Haunted Tunnel legend remains scary talePublished 11:00pm Saturday, October 10, 2009
The half dozen youth crowd in tight, holding their jackets a little closer in part to fight of the cold of a rainy October night and partly to fight the chills that emanate from inside them.
With eyes wide, they hang on every word.
“Come on, tell us the story,” one says.
“Is this thing really haunted?” another asks.
“That is up to you to decide,” I say. “But here is the legend of the Haunted Tunnel.”
It goes like this:
For many years, the only north/south highway in and out of Ironton was State Route 75, a curvy, dangerous road that predated SR 93.
But one part of 75 was the worst. Right outside of Ironton, the road ran into a tunnel that chopped straight through the hillside.
The tunnel is 200 feet through solid sandstone and limestone. The problem is that it is only about 30 feet wide.
You see, this tunnel was never designed for automobiles. It was built in 1859 during the days of horse and buggy as a way to get the iron from the furnaces that dotted Lawrence County down to the Ohio River and ship it all over the world.
But it was just too small for two lanes of traffic. Even after it was expended in 1915, there continued to be many crashes. Countless people lost their lives.
It was around then the rumors started, at first quiet whisperings, but eventually growing to unchecked fear: The tunnel was cursed.

- _TASK DESCRIPTION_
Reproduce the portion of the Haunted Tunnel article between "With eyes wide, they" and "predated SR 93.", inclusive.

- _DATA PROVIDED_
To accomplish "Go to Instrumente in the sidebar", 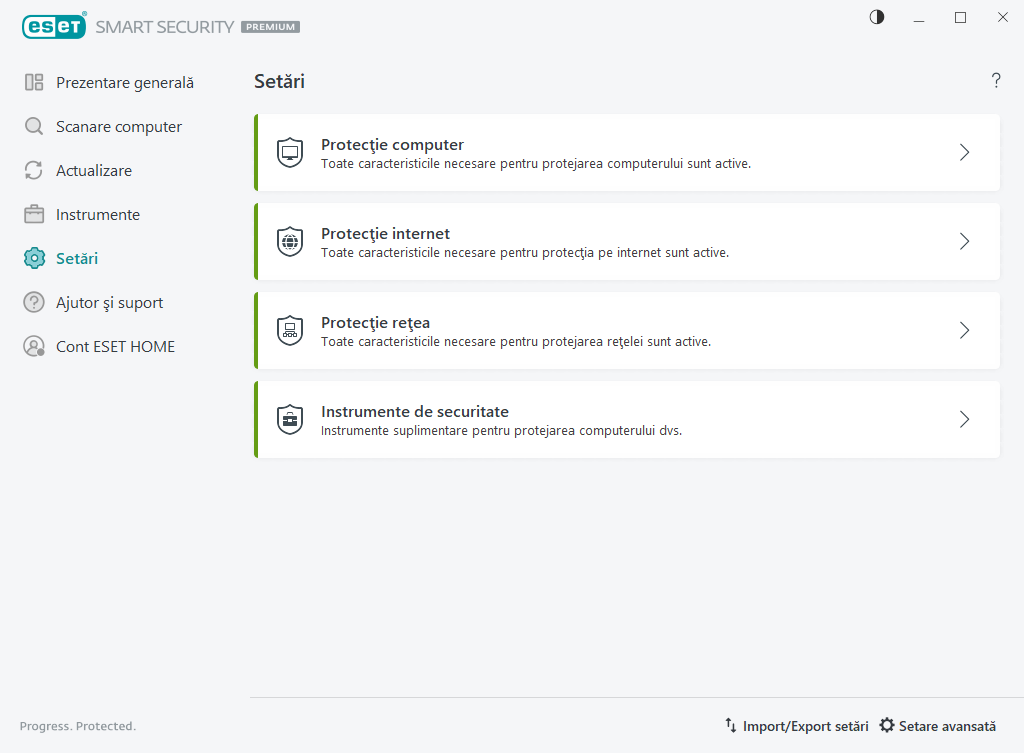I will [97, 215].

- _TASK RESPONSE_
With eyes wide, they hang on every word.
“Come on, tell us the story,” one says.
“Is this thing really haunted?” another asks.
“That is up to you to decide,” I say. “But here is the legend of the Haunted Tunnel.”
It goes like this:
For many years, the only north/south highway in and out of Ironton was State Route 75, a curvy, dangerous road that predated SR 93.